So, no issues with washing the deck with dawn soap?


----------



## Mike C (Feb 27, 2017)

I stopped using it because it would strip wax. And quickly. 
However, if you need a good cleaning, take a spray bottle add 50% water, top off with high chlorine content bleach and add about 1oz of dawn. 
Rinse your boat down, spray liberally, let it sit for a few minutes and scrub with a brush. 
Rinse thoroughly, then rinse again. Give it one more rinse for good measure. 
Remember, chlorine bleach is corrosive. 
After that, you better wax it or everything will stick and stain.

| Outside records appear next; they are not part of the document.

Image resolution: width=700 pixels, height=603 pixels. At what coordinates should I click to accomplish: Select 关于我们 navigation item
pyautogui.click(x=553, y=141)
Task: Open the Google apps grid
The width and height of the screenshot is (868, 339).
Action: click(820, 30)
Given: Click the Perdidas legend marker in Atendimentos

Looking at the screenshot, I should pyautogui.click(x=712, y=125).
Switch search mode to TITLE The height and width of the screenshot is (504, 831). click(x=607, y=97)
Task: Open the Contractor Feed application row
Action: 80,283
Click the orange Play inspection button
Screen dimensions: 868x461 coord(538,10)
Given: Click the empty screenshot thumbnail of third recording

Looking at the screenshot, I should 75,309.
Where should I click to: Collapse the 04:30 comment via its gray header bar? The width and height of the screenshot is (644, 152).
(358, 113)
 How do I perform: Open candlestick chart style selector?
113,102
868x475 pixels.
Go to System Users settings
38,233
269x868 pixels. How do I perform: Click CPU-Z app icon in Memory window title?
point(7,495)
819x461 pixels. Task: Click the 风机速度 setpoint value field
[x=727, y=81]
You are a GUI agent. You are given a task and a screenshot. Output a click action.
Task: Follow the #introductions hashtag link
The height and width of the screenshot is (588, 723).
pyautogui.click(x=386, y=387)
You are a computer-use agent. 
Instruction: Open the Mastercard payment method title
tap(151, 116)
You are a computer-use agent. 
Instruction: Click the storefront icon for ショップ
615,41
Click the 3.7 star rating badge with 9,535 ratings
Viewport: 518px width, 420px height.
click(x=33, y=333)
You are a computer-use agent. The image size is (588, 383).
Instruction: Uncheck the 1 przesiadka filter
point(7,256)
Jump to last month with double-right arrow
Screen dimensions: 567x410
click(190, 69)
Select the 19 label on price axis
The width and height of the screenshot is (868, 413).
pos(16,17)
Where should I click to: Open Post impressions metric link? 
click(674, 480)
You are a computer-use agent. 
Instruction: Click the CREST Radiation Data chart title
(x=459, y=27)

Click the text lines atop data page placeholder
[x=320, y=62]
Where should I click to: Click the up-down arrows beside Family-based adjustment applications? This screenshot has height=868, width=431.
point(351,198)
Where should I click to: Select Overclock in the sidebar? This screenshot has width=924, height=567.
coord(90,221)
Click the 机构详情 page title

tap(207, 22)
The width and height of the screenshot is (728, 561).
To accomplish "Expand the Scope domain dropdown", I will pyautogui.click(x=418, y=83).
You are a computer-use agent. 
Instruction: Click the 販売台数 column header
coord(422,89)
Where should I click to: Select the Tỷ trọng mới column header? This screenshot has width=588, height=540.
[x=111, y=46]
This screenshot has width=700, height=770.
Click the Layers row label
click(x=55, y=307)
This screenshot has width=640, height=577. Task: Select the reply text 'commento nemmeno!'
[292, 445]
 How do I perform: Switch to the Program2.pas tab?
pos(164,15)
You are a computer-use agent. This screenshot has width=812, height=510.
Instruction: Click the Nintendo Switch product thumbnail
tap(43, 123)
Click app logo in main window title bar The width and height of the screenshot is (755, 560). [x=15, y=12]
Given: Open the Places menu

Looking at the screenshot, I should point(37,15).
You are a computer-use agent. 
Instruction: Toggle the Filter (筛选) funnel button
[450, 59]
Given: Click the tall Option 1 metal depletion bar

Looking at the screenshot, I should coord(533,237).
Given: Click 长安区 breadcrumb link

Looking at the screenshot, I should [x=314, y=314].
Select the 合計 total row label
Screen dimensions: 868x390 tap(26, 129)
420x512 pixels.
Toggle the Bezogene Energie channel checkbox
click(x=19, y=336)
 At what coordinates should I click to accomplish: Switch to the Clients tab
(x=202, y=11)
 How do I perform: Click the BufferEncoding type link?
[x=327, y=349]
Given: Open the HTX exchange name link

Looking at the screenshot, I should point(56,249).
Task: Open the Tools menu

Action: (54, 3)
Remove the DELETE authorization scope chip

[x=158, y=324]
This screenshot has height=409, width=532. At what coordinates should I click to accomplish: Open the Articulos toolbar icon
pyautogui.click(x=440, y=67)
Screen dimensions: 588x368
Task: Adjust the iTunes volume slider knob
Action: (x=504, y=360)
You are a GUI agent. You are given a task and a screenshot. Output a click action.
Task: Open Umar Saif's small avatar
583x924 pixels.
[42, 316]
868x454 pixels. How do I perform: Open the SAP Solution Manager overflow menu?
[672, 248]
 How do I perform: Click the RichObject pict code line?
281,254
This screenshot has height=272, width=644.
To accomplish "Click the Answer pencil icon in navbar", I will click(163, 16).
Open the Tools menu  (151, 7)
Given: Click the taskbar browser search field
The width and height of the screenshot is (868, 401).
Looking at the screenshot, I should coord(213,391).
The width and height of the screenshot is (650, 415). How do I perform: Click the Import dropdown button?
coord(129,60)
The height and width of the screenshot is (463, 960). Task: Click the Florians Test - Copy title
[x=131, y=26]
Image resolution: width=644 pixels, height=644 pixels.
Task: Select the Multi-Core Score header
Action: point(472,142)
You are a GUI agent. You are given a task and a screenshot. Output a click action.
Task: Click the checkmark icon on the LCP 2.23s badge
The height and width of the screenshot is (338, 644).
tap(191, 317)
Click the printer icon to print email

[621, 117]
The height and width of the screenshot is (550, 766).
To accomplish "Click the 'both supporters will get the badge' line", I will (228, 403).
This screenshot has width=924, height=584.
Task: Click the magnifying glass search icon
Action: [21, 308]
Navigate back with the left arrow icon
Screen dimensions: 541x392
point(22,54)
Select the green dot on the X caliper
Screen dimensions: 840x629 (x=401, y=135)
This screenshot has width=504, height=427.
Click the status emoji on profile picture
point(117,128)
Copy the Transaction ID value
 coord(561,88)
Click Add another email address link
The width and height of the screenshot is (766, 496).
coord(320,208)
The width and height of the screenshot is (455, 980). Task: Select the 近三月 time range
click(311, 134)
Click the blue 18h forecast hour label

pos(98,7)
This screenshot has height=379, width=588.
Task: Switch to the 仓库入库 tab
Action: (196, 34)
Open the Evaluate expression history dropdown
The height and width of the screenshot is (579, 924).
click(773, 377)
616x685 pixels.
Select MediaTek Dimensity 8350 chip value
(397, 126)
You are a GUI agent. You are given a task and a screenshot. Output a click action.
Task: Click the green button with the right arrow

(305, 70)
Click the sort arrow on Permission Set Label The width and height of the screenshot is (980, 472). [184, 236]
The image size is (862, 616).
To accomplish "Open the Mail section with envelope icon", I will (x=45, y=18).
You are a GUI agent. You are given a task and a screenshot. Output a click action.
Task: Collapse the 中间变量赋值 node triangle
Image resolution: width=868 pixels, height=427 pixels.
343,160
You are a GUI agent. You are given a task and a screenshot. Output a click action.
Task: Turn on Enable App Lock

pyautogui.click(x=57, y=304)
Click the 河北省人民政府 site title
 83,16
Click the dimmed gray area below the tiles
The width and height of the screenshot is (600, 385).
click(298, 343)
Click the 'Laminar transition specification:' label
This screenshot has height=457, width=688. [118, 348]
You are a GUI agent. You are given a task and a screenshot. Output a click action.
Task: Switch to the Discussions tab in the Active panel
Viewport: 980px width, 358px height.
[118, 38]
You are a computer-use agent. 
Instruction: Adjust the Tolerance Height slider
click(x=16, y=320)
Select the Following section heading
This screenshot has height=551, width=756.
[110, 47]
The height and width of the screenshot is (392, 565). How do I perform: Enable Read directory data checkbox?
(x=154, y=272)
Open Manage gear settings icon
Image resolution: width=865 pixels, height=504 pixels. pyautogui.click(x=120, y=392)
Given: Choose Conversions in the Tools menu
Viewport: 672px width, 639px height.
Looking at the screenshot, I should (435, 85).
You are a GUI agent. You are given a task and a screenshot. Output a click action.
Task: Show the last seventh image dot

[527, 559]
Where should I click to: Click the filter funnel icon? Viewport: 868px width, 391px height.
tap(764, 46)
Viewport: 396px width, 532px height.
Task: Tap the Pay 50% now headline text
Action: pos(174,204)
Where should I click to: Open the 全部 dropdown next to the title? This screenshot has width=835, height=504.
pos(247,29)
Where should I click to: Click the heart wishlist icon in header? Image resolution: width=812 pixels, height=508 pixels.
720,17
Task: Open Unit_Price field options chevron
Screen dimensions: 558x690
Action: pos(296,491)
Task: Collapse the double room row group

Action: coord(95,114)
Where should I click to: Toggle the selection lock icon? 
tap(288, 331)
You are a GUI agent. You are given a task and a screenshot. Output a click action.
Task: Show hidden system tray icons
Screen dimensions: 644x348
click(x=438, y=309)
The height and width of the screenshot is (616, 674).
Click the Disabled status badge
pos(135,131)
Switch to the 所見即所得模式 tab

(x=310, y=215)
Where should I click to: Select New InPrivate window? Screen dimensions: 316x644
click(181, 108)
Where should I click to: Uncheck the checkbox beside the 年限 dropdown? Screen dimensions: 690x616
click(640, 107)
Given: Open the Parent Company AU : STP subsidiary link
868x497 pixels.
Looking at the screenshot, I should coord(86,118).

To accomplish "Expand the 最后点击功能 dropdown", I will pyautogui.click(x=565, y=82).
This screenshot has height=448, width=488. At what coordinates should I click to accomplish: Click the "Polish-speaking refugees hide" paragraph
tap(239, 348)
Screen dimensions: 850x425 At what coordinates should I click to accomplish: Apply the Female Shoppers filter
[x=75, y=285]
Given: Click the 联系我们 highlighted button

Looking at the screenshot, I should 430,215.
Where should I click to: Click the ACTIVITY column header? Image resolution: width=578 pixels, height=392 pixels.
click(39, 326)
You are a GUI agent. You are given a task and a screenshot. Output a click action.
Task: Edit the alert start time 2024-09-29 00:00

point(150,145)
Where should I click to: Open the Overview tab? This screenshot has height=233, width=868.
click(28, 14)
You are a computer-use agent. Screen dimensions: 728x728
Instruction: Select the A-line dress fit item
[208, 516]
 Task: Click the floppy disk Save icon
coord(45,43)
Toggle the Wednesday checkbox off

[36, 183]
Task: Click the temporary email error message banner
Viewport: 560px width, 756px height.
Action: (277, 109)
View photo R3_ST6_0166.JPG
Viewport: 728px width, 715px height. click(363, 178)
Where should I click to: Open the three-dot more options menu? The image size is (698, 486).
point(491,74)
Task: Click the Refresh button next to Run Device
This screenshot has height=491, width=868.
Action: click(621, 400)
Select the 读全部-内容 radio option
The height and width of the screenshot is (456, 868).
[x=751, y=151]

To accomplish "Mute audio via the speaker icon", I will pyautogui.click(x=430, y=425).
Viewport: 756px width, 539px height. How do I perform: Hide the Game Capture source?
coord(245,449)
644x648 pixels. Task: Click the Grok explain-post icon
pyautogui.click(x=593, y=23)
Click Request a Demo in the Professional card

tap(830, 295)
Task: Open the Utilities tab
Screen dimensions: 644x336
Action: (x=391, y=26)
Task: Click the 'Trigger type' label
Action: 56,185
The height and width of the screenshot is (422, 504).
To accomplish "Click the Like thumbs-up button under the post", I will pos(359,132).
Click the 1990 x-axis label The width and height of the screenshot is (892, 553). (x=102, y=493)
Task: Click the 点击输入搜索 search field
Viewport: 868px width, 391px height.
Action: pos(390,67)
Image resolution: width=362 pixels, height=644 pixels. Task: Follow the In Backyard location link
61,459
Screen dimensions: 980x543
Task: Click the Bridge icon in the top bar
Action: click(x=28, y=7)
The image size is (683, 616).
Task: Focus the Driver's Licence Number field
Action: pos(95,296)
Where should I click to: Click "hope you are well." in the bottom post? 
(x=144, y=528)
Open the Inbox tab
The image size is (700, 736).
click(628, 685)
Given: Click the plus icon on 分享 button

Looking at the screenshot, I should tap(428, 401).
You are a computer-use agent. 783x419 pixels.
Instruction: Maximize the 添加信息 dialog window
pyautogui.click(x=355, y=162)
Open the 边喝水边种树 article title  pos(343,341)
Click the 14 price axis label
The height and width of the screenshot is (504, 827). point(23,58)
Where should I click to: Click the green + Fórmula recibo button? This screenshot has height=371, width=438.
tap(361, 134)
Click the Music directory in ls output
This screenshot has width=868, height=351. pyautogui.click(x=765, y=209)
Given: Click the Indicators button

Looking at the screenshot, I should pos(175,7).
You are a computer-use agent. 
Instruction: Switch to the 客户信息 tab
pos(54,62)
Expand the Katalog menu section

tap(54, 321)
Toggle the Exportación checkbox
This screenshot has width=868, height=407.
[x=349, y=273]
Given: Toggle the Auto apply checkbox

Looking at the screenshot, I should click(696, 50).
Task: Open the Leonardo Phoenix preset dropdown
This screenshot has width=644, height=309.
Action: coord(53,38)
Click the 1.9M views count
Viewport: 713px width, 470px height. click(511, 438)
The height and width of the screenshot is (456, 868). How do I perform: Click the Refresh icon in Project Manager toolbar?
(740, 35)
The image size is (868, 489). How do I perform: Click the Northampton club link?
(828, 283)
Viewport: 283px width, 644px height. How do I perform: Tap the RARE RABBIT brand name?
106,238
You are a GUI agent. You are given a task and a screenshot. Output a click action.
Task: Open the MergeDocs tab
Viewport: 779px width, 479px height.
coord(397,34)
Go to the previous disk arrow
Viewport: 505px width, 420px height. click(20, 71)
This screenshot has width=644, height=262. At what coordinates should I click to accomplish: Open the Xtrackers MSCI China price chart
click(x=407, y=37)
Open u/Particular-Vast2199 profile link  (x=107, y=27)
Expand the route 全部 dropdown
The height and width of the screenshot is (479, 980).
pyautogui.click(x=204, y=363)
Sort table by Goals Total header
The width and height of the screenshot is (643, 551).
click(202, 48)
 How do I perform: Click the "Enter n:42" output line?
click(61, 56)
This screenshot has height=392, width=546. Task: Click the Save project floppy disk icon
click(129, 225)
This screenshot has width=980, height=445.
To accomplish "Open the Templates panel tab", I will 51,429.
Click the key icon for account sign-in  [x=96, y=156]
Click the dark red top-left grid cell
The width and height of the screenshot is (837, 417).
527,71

Another thing to consider for removing really bad stains is a product called on-off.
It works like a champ, but it's acid based and requires the same care as bleach, plus hand, eye and respiratory protection if you follow the directions. 

To minimize wax removal, I've started using car wash soap that has wax/PTFE in it. Cleans pretty well and doesn't strip wax from the hull and deck. 
You'd be surprised what a magic eraser will remove also.


----------



## topnative2 (Feb 22, 2009)

Baby wipes....I know..I know but it works


----------



## SomaliPirate (Feb 5, 2016)

I've had pretty good results using star brite boat wash after every use and hitting it with Woody Wax about every 4th or 5th trip. If anything stains, I use the star brite deck cleaner. If that fails, I go full nuclear and use bar keeper's friend on the stain, but be advised you will definitely have to wax after you use it.


----------



## sjrobin (Jul 13, 2015)

Use the PTFE non skid deck cleaner every trip. No wax on the deck. Safety


----------